Records for this task Block Start

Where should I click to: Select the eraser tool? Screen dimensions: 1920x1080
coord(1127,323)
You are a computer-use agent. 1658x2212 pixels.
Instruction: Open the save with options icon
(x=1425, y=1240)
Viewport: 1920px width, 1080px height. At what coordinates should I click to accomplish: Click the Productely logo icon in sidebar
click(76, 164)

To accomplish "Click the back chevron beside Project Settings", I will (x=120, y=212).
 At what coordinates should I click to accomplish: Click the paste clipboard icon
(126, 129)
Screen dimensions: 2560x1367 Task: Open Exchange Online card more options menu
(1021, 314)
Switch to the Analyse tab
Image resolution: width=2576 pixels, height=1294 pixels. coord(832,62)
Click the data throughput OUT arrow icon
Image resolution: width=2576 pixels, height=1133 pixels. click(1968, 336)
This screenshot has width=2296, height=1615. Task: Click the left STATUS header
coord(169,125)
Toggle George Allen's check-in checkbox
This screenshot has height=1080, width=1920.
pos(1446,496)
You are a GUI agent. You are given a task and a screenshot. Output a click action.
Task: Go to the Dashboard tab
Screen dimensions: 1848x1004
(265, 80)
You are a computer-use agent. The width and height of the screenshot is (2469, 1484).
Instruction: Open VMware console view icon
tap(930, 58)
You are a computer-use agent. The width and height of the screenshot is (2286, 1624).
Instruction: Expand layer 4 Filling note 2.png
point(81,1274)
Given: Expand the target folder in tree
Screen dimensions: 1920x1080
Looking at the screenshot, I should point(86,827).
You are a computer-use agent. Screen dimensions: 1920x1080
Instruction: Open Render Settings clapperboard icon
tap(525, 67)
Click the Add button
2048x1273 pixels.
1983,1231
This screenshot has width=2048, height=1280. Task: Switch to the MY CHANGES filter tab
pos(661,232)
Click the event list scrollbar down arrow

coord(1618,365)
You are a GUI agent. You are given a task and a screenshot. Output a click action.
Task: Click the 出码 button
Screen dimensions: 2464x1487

Records for this task Block End

▶ **What to do**
Copy out each record from above, exactly.

▶ **Output of the exercise**
Where should I click to: Select the eraser tool? Screen dimensions: 1920x1080
coord(1127,323)
You are a computer-use agent. 1658x2212 pixels.
Instruction: Open the save with options icon
(x=1425, y=1240)
Viewport: 1920px width, 1080px height. At what coordinates should I click to accomplish: Click the Productely logo icon in sidebar
click(76, 164)

To accomplish "Click the back chevron beside Project Settings", I will (x=120, y=212).
 At what coordinates should I click to accomplish: Click the paste clipboard icon
(126, 129)
Screen dimensions: 2560x1367 Task: Open Exchange Online card more options menu
(1021, 314)
Switch to the Analyse tab
Image resolution: width=2576 pixels, height=1294 pixels. coord(832,62)
Click the data throughput OUT arrow icon
Image resolution: width=2576 pixels, height=1133 pixels. click(1968, 336)
This screenshot has width=2296, height=1615. Task: Click the left STATUS header
coord(169,125)
Toggle George Allen's check-in checkbox
This screenshot has height=1080, width=1920.
pos(1446,496)
You are a GUI agent. You are given a task and a screenshot. Output a click action.
Task: Go to the Dashboard tab
Screen dimensions: 1848x1004
(265, 80)
You are a computer-use agent. The width and height of the screenshot is (2469, 1484).
Instruction: Open VMware console view icon
tap(930, 58)
You are a computer-use agent. The width and height of the screenshot is (2286, 1624).
Instruction: Expand layer 4 Filling note 2.png
point(81,1274)
Given: Expand the target folder in tree
Screen dimensions: 1920x1080
Looking at the screenshot, I should point(86,827).
You are a computer-use agent. Screen dimensions: 1920x1080
Instruction: Open Render Settings clapperboard icon
tap(525, 67)
Click the Add button
2048x1273 pixels.
1983,1231
This screenshot has width=2048, height=1280. Task: Switch to the MY CHANGES filter tab
pos(661,232)
Click the event list scrollbar down arrow

coord(1618,365)
You are a GUI agent. You are given a task and a screenshot. Output a click action.
Task: Click the 出码 button
Screen dimensions: 2464x1487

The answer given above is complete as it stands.